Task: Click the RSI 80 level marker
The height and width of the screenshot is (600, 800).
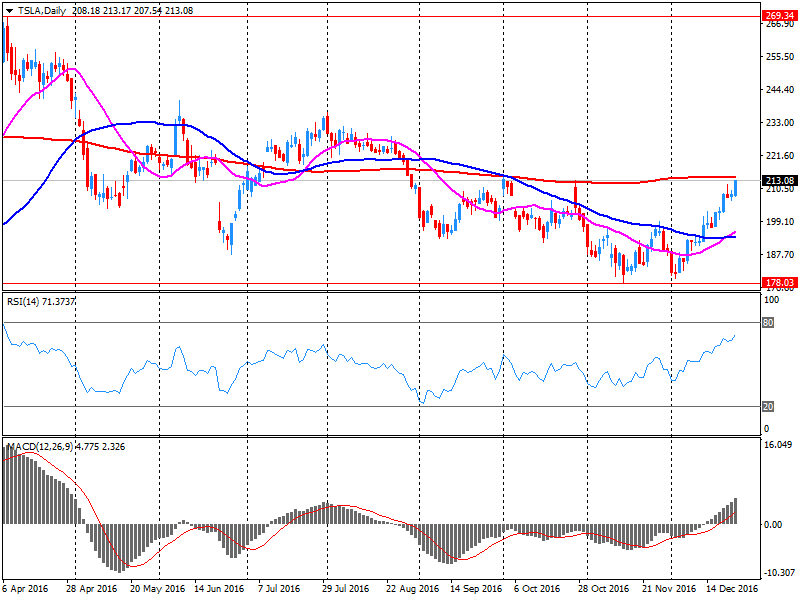Action: click(x=770, y=323)
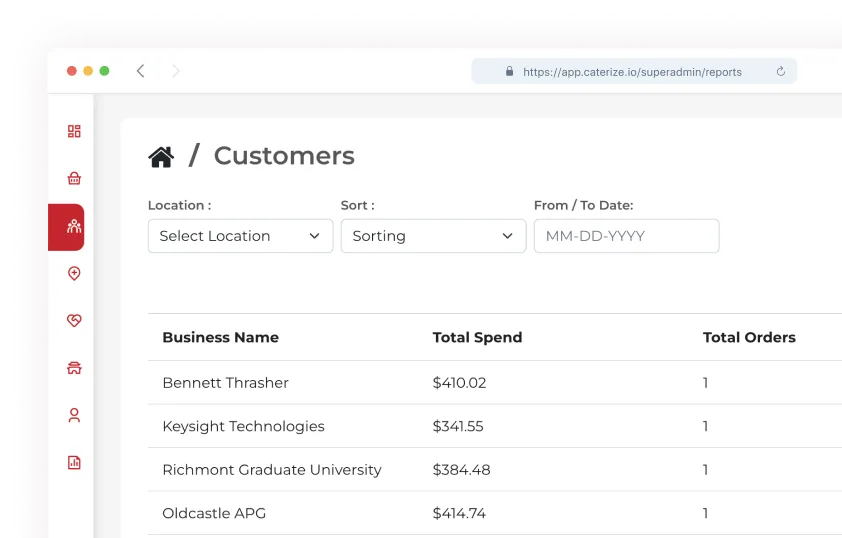
Task: Expand the Select Location dropdown
Action: pos(240,236)
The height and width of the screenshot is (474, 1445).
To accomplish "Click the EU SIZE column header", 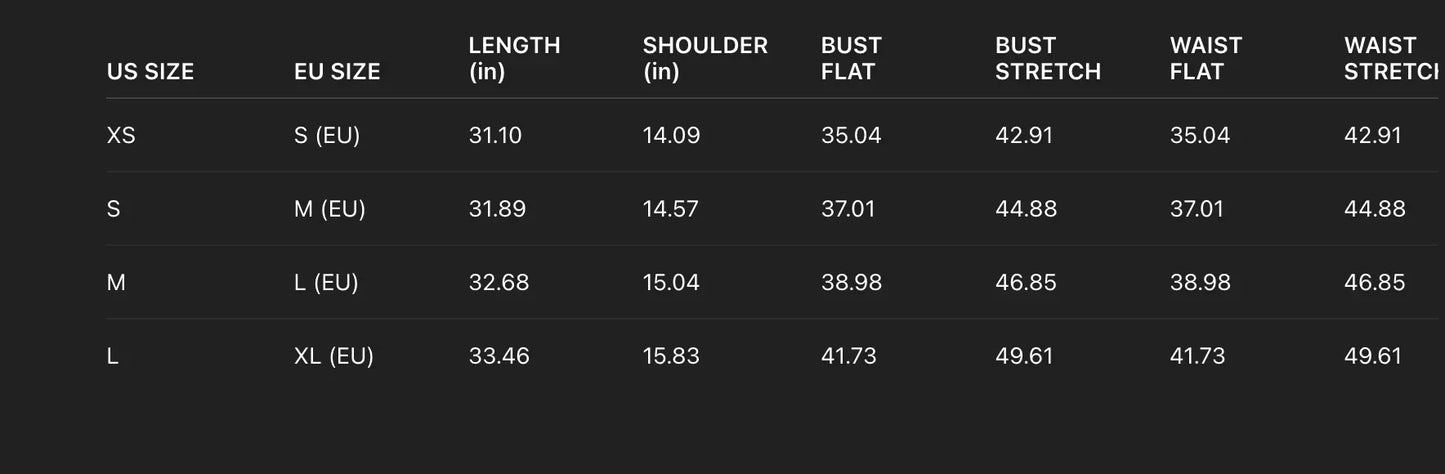I will click(x=337, y=72).
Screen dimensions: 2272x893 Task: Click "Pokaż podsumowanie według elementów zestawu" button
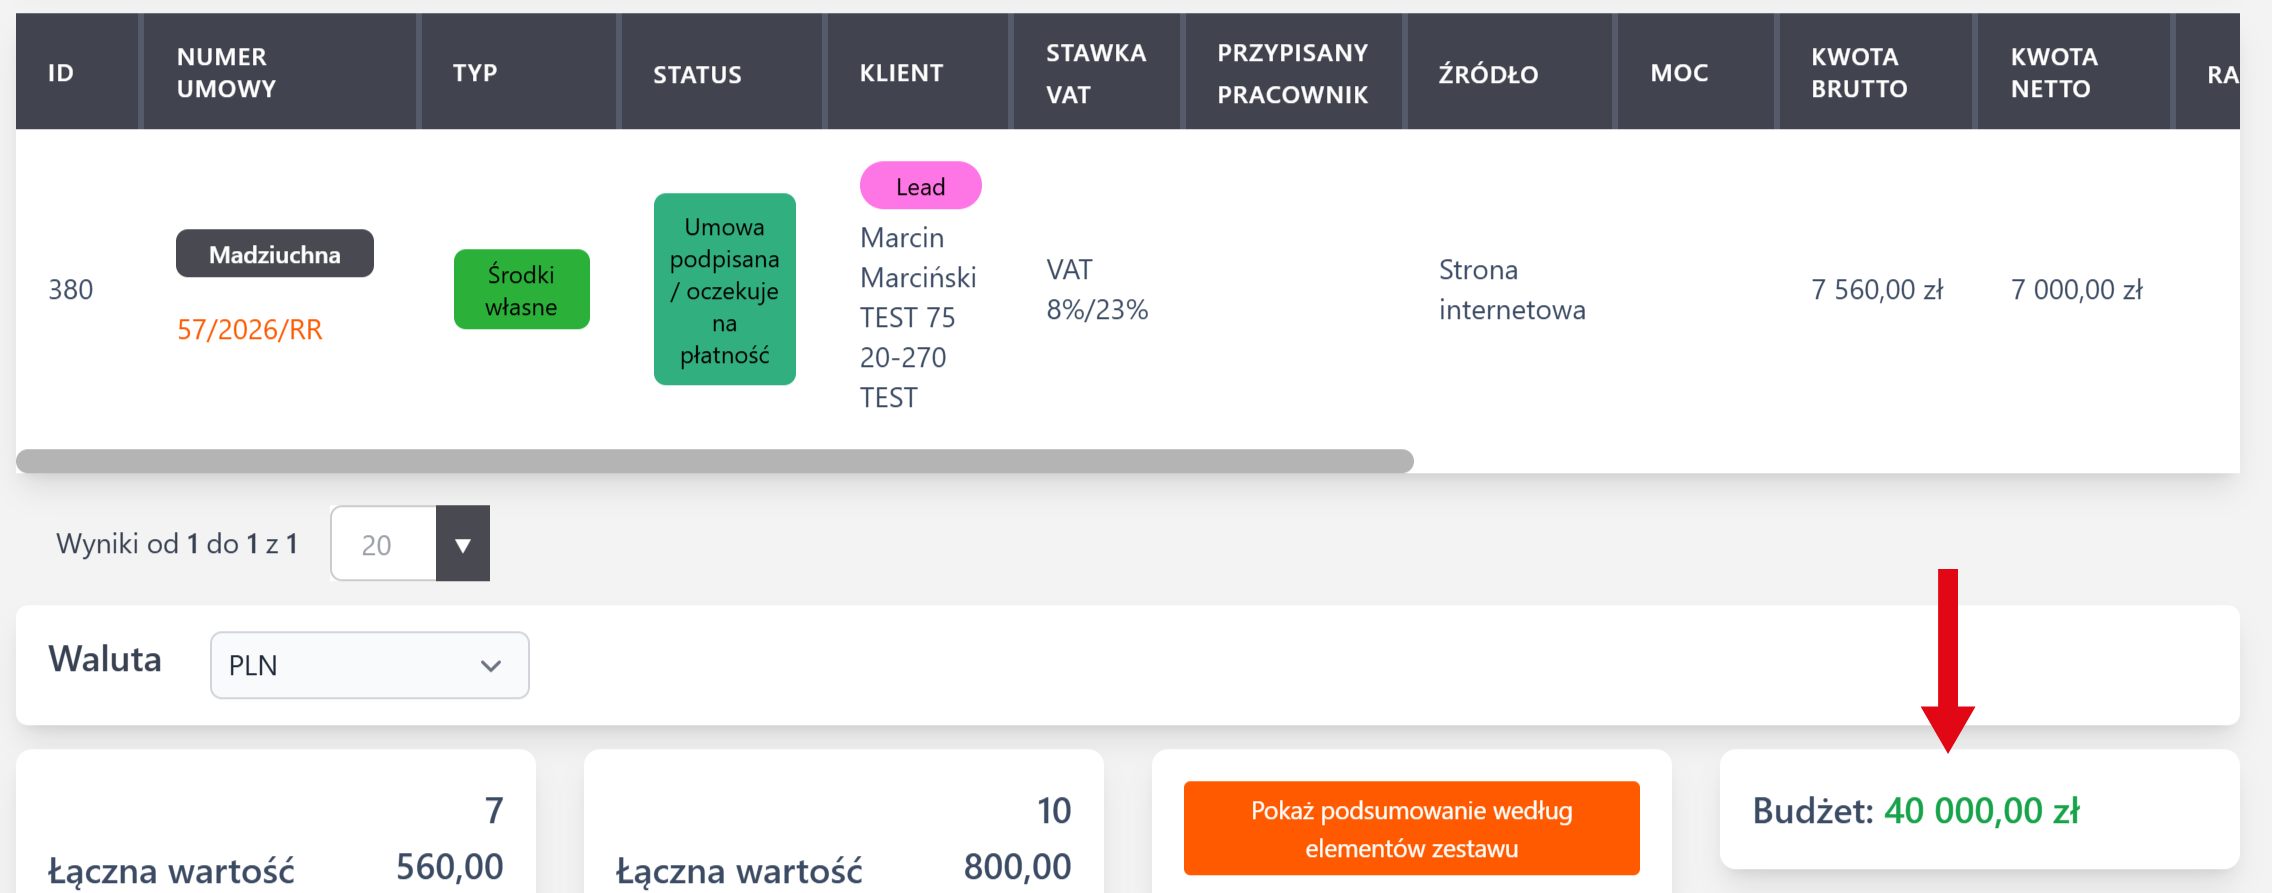pos(1411,828)
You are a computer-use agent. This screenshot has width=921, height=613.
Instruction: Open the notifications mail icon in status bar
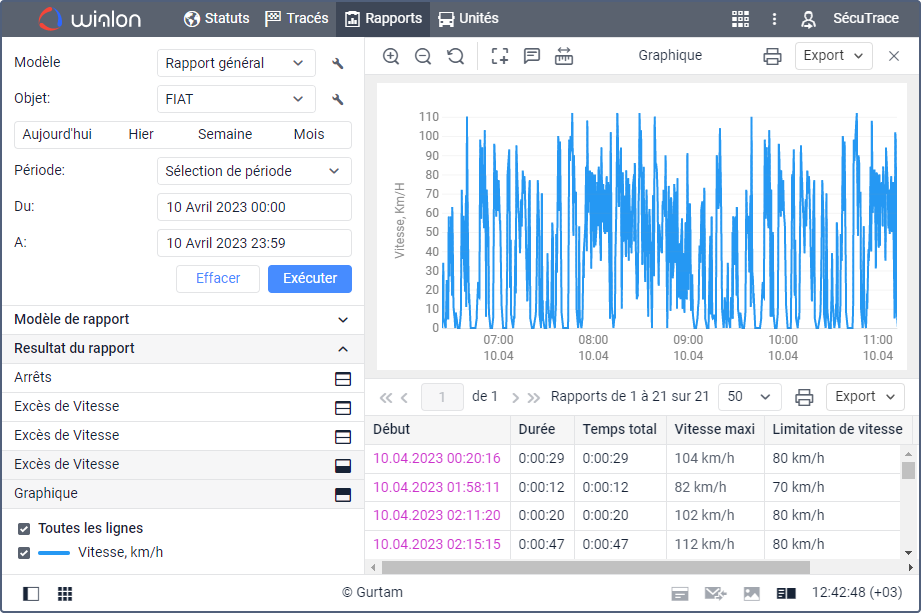click(715, 593)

WHAT IS NEEDED:
Each line from the one holding "Screen dimensions: 2272x893" to the end of the records above must be copied exactly; the pictures must not be copied.

EXPECTED ANSWER:
Screen dimensions: 2272x893 Task: Click "Pokaż podsumowanie według elementów zestawu" button
pos(1411,828)
You are a computer-use agent. This screenshot has width=921, height=613.
Instruction: Open the notifications mail icon in status bar
click(715, 593)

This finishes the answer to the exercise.